We’ve gotten into a very regular routine for doing the SUMO flights. For each flight we spend several minutes getting the SUMO ready. This involves checking the plane for any damage, inserting a battery, setting up the ground control software on a laptop computer, and testing the motor and flight control surfaces on the plane. Once the plane has been prepped it is launched by throwing it into the air. Marwan has been handling this part of the launch while I control the plane manually with a remote control. Once the plane is flying I switch it to autopilot mode at which point the plane begins flying the pre-programmed flight plan. During this phase of the flight one person (Dion on this trip) monitors the plane on the ground control software while I watch the plane fly overhead, always at the ready to take manual control of the SUMO if any problems occur. Once the SUMO has completed the pre-programmed flight mission, which usually takes 20 or 30 minutes, I land the plane manually using the remote control. I’ll be posting videos of a SUMO launch and landing in my last blog post from this trip, once I’m back in New Zealand and have a fast enough internet connection to upload the videos.


Dion and I conducting one of our SUMO flights in the Wright Valley. Dion is monitoring the SUMO on a laptop computer that tracks the plane’s position while I’m lying on the ground to watch the plane circling almost 3000 feet directly overhead. I’m holding a remote control that I can use to take control of the plane at any time during the flight if a problem occurs with the pre-programmed flight plan.


Here is what Dion sees on the ground control software on the laptop computer.
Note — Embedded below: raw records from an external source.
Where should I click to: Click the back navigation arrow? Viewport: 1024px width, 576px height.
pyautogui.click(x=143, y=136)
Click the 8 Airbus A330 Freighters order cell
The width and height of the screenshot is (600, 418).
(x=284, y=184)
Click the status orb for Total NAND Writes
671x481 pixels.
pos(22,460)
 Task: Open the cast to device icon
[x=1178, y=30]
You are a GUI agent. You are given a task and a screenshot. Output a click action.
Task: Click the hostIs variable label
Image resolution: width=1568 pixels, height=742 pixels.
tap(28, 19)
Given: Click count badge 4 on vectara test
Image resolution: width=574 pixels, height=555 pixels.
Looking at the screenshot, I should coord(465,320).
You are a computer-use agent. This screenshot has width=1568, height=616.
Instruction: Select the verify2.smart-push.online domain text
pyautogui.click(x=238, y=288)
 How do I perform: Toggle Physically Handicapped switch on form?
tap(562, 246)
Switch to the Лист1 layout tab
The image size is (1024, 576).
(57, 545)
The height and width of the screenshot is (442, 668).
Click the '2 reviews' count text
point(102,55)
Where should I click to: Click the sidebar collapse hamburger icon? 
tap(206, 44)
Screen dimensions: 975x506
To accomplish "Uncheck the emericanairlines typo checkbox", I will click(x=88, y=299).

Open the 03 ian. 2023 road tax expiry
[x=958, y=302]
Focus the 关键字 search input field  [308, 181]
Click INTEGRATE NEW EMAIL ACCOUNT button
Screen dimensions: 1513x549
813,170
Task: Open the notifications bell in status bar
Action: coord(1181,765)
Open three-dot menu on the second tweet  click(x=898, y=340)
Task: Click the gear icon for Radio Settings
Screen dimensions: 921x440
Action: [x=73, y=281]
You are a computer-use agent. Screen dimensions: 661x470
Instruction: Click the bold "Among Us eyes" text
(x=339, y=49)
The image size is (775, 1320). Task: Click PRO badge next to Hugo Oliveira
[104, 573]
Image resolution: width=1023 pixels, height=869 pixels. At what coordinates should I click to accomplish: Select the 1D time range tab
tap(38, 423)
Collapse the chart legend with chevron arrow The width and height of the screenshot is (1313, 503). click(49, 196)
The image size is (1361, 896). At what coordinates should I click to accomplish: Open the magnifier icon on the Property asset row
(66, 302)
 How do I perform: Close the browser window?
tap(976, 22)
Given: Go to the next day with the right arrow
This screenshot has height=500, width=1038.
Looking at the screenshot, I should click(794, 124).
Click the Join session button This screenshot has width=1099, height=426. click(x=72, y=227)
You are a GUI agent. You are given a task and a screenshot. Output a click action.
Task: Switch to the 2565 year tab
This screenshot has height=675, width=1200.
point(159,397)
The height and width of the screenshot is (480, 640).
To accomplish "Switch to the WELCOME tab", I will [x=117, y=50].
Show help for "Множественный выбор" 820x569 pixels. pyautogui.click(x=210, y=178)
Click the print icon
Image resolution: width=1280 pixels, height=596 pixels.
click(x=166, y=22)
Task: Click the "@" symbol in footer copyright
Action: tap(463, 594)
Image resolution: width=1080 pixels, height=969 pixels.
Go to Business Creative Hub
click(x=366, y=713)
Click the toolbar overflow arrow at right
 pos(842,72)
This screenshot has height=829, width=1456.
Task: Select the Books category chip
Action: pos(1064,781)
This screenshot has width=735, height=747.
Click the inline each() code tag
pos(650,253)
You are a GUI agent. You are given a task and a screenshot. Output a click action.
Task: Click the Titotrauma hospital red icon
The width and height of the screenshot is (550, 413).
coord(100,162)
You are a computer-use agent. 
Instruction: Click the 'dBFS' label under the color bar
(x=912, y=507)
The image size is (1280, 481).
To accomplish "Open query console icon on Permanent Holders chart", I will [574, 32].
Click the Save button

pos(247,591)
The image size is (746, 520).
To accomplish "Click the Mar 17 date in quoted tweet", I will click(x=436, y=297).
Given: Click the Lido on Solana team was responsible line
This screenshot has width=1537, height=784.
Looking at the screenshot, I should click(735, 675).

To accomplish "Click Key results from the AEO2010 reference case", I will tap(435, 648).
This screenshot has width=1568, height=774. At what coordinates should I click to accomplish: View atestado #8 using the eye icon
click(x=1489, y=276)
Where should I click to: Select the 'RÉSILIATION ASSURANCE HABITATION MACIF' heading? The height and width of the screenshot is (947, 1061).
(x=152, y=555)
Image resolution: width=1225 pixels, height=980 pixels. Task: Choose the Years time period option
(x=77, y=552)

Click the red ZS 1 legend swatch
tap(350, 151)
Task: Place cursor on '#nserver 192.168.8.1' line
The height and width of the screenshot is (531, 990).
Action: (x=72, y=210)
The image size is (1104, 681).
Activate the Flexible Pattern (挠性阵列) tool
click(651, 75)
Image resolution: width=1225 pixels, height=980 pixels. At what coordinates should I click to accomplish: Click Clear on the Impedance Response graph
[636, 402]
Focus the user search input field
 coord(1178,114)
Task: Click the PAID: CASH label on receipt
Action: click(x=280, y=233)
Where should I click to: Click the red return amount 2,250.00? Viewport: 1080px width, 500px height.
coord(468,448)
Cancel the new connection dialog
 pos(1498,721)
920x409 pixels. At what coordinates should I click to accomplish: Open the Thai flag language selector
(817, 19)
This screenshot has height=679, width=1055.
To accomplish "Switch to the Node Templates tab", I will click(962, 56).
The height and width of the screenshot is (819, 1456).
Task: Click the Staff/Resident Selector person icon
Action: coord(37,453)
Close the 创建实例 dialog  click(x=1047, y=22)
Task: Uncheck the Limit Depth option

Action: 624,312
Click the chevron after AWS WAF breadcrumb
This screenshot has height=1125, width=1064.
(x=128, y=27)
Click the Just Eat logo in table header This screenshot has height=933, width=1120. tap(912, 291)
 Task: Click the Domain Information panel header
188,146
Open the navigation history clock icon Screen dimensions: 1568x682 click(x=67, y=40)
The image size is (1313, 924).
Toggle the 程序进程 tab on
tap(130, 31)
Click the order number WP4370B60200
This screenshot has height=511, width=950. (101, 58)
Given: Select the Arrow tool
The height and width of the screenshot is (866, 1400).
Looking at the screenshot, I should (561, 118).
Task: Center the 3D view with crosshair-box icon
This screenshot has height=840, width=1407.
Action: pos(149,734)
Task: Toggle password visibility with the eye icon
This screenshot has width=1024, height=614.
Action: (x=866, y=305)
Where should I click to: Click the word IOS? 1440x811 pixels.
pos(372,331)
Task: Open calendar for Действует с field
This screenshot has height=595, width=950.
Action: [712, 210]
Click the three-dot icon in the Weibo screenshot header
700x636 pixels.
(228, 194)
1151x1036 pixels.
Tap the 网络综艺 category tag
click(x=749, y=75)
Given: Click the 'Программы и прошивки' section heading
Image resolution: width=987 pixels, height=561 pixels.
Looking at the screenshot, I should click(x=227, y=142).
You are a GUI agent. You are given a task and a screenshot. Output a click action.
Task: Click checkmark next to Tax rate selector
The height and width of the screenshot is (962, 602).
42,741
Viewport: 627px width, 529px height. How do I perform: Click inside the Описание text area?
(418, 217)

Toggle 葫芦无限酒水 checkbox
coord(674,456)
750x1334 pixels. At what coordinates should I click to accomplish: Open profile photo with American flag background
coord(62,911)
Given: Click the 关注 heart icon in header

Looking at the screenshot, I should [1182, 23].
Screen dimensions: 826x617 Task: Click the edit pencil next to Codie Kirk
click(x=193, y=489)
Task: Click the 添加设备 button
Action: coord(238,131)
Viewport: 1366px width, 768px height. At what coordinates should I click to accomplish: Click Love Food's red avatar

The top portion of the screen shows a map with a yellow line showing the track of the SUMO over the past few minutes. The numbers on the top right side of the screen show the pressure (949.6 mb), the relative humidity (58%), the temperature (-33 deg C), and the aircraft ground speed (16.5 m/s). The bottom half of the screen includes additional information about the aircraft (like battery voltage and information on the GPS and communications status), provides buttons to switch to different autopilot options, and an artificial horizon to show the plane’s attitude. Note, that this image is from our September 2016 flights.


Yesterday was the last day we flew our UAVs on this field campaign. We had a very successful trip, completing over 20 flights under a wide range of weather conditions, with no aircraft problems or injuries.


I flew back to Scott Base in a helicopter flight today (Thursday January 19th) and should be flying back to New Zealand early next week. I’ll post my last blog post from this trip once I get to New Zealand.


Helicopter at Lake Vanda camp just before I left for Scott Base.


Scott Base viewed from the helicopter as I returned from the field camp.